# Технологии и коммуникации > Софт. Железо > Железо >  Финансовые показатели Lenovo за 1 квартал 2017/2018 финансового года

## Labs

Компания Lenovo (HKSE: 992) (ADR: LNVGY) представила результаты за 1 квартал 2017/2018 финансового года. Результатом преобразований внутренних бизнес-процессов компании стала высокая рентабельность ключевого подразделения по производству ПК и умных устройств, а также рост объемов продаж и прибыли по основным направлениям развития, в том числе в подразделениях по созданию решений для ЦОД и мобильных устройств.

Инвестиции в персонал и разработку новых продуктов в подразделении по производству продуктов для ЦОД дали свои результаты. Компания представила самую широкую и полную за всю историю своего существования линейку продуктов, в том числе новые торговые марки ThinkSystem и ThinkAgile, а также продолжила развитие новой модели дистрибуции на базе комплексной технологии продаж. Подразделение по производству мобильных продуктов также представило широкую линейку новых устройств во главе с флагманом Moto Z2 Force, который уже сейчас можно приобрести у всех основных операторов мобильной связи США. Кроме того, компания усилила работу по продвижению бренда на мировом рынке мобильных устройств. 

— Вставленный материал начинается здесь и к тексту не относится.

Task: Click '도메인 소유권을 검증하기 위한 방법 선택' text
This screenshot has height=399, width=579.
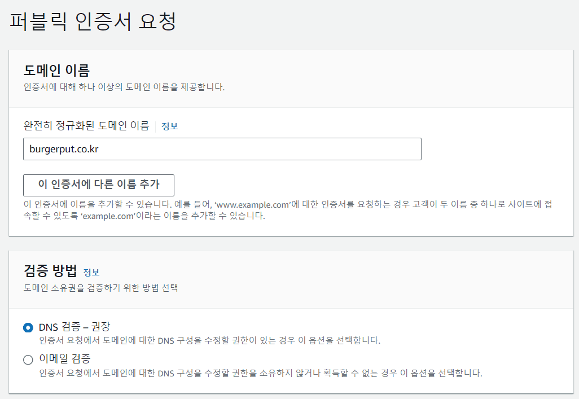Action: coord(100,288)
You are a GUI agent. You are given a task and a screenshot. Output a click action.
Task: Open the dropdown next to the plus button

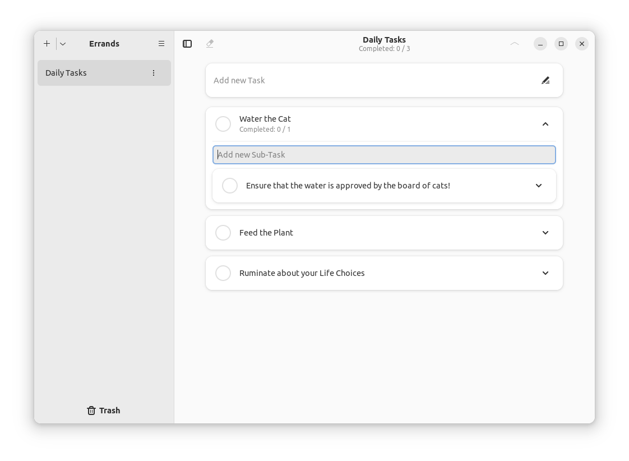[62, 43]
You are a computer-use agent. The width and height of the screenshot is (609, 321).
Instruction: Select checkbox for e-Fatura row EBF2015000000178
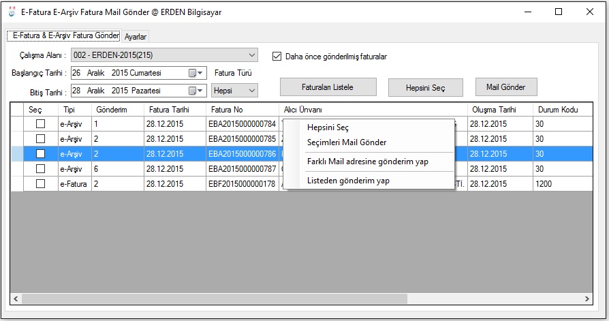pyautogui.click(x=41, y=184)
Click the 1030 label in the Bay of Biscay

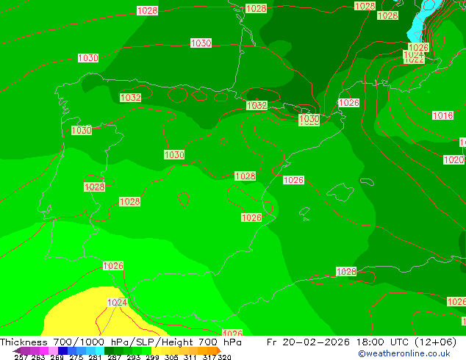[x=201, y=43]
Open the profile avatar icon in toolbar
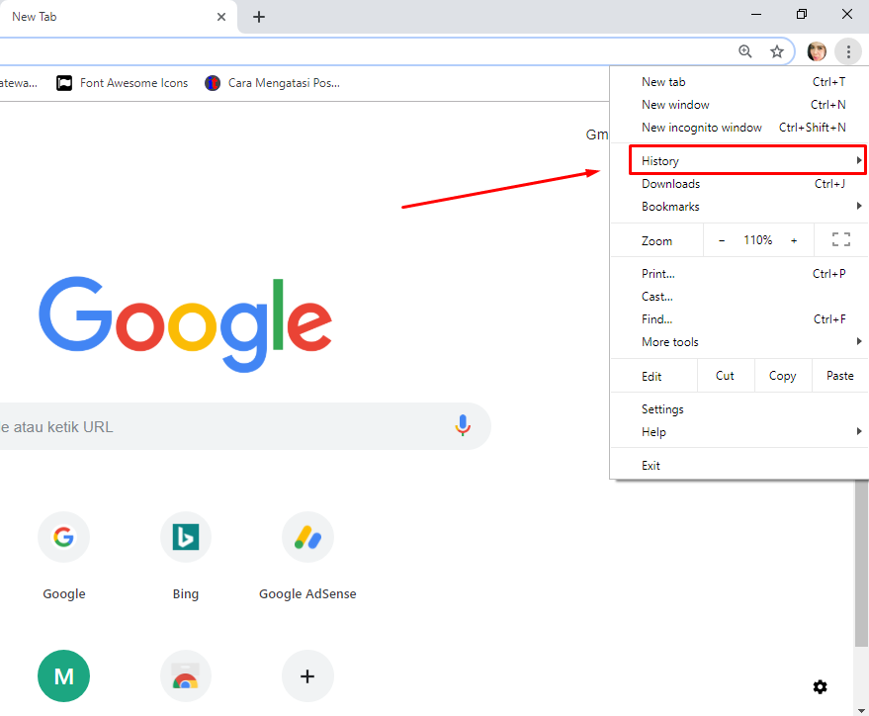 pyautogui.click(x=817, y=50)
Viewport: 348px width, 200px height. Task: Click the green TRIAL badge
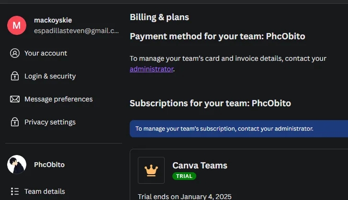tap(184, 176)
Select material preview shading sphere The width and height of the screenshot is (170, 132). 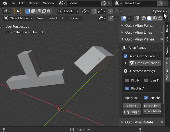point(155,18)
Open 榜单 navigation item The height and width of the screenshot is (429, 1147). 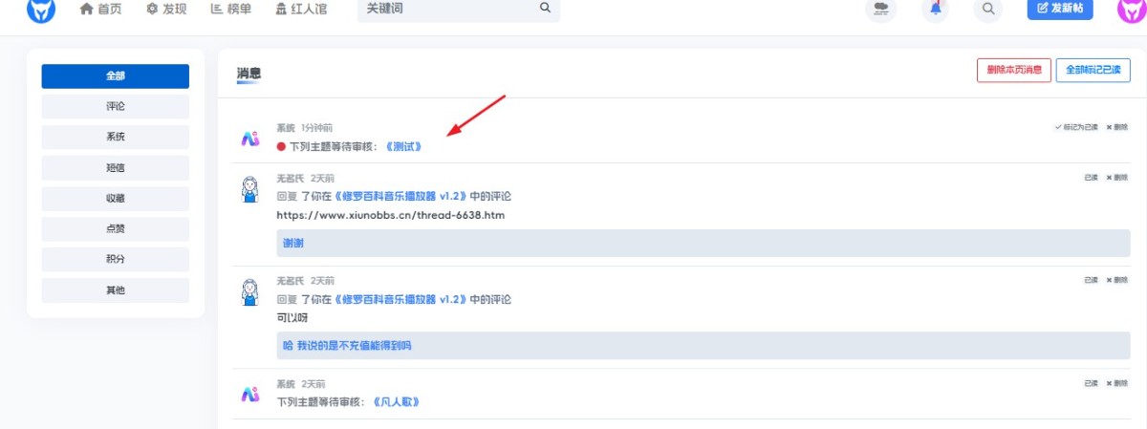[230, 9]
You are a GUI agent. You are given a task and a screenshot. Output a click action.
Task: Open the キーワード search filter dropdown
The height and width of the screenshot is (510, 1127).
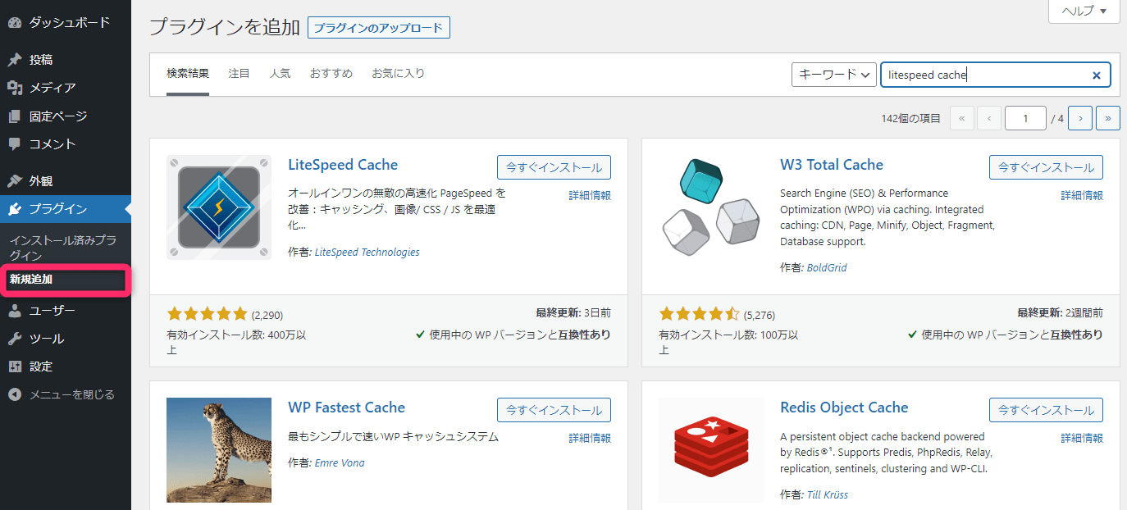[832, 74]
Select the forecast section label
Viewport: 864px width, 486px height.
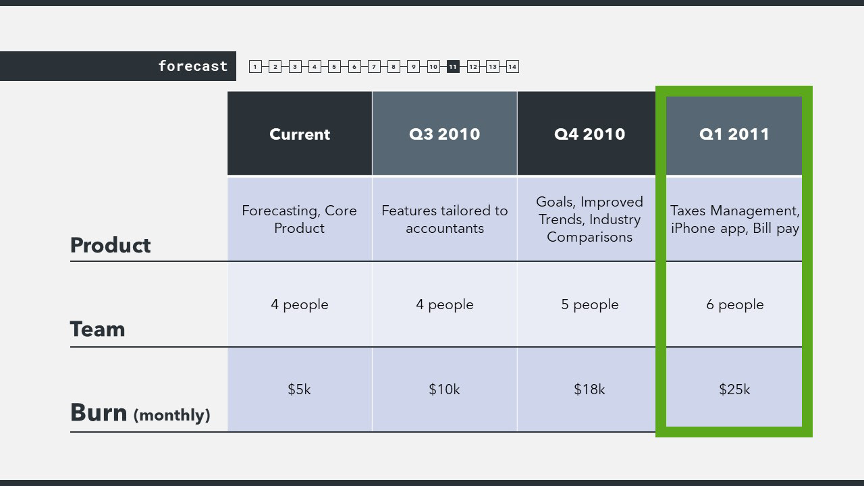point(192,66)
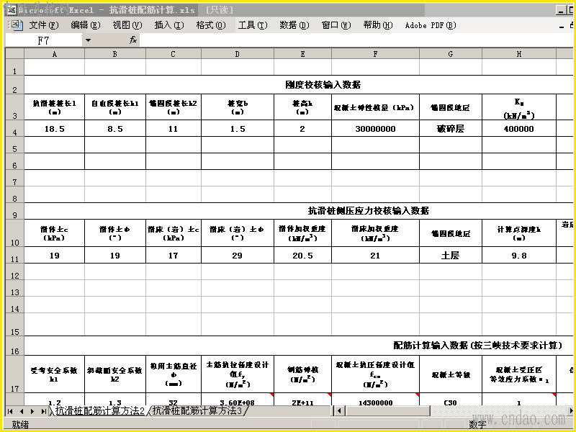This screenshot has width=576, height=432.
Task: Go to the next sheet tab arrow
Action: click(32, 411)
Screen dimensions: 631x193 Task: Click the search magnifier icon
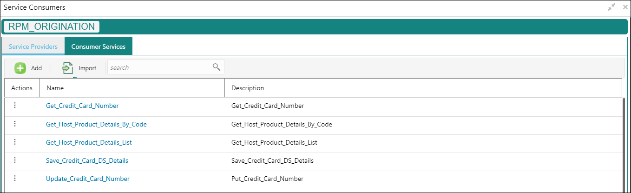[x=216, y=67]
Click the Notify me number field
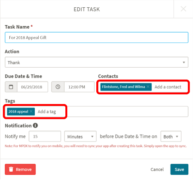193x181 pixels. [x=45, y=137]
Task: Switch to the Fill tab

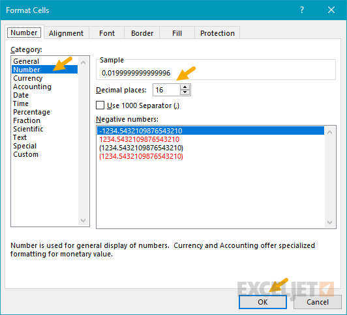Action: [177, 33]
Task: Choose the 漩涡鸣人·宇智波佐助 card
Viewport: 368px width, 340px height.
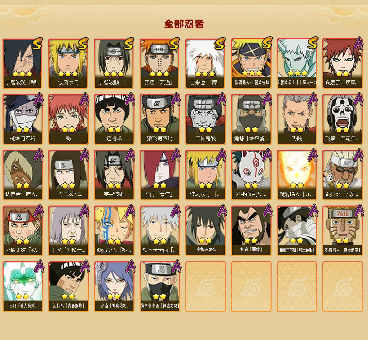Action: click(x=251, y=63)
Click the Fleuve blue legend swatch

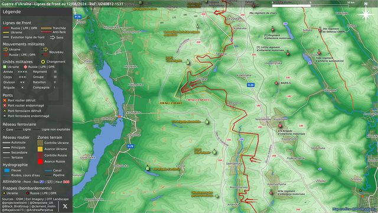6,170
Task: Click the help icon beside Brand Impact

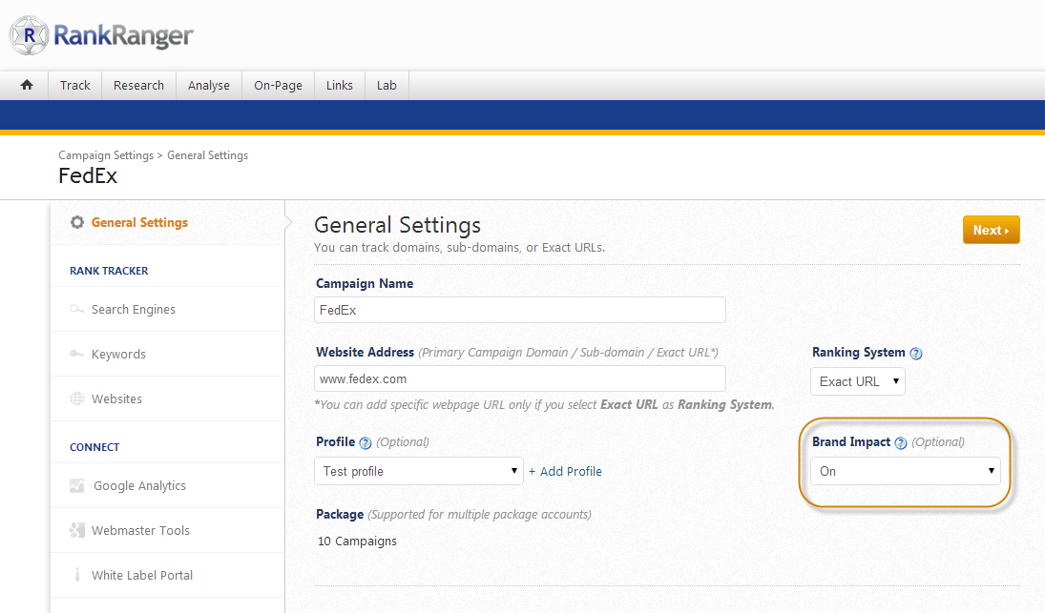Action: [x=900, y=443]
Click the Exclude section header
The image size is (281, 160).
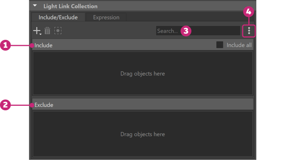(x=114, y=105)
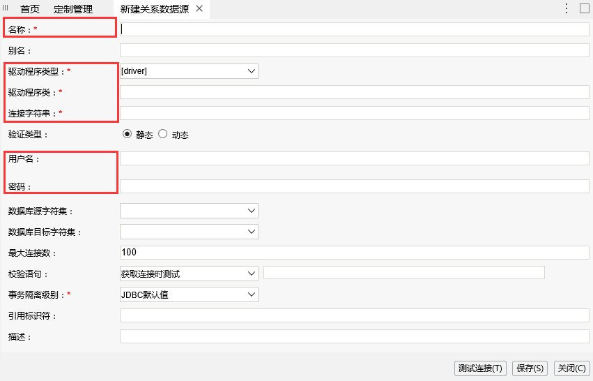Open the 数据库目标字符集 dropdown
The image size is (593, 381).
point(189,232)
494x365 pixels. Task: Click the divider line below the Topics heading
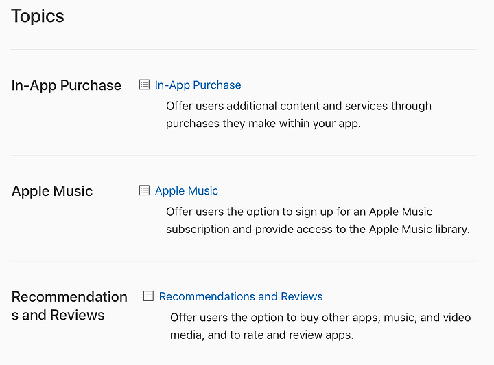click(x=244, y=49)
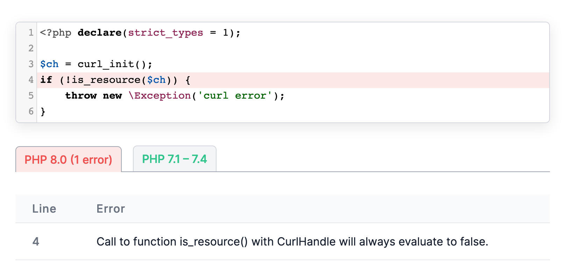Click the \Exception class name

pyautogui.click(x=160, y=96)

Ян Юаньцин, генеральный директор и председатель совета директоров компании Lenovo: «В течение первого квартала текущего финансового года мы продолжили реализацию нашей трехуровневой стратегии развития. По итогам квартала компания продемонстрировала устойчивые показатели роста. Мы сохранили одни из лучших в отрасли показатели рентабельности в сегменте ПК, подготовили необходимую базу для укрепления показателей в подразделениях по производству мобильных устройств и продуктов для ЦОД, а также продолжили инвестиции в развитие направлений «устройство+облако» и «инфраструктура+облако» на базе технологий искусственного интеллекта. Мы добились значительного успеха по всем направлениям нашей стратегии. Так, например, вновь улучшились показатели, достигнутые подразделением по производству мобильных продуктов, которое продолжает двигаться к поставленной цели – выйти на безубыточный уровень ко второму полугодию текущего финансового года. Подразделение по производству продуктов для ЦОД также укрепляет свои позиции. Эти два новых локомотива роста набирают обороты, и мы рассчитываем вскоре увидеть устойчивые результаты». 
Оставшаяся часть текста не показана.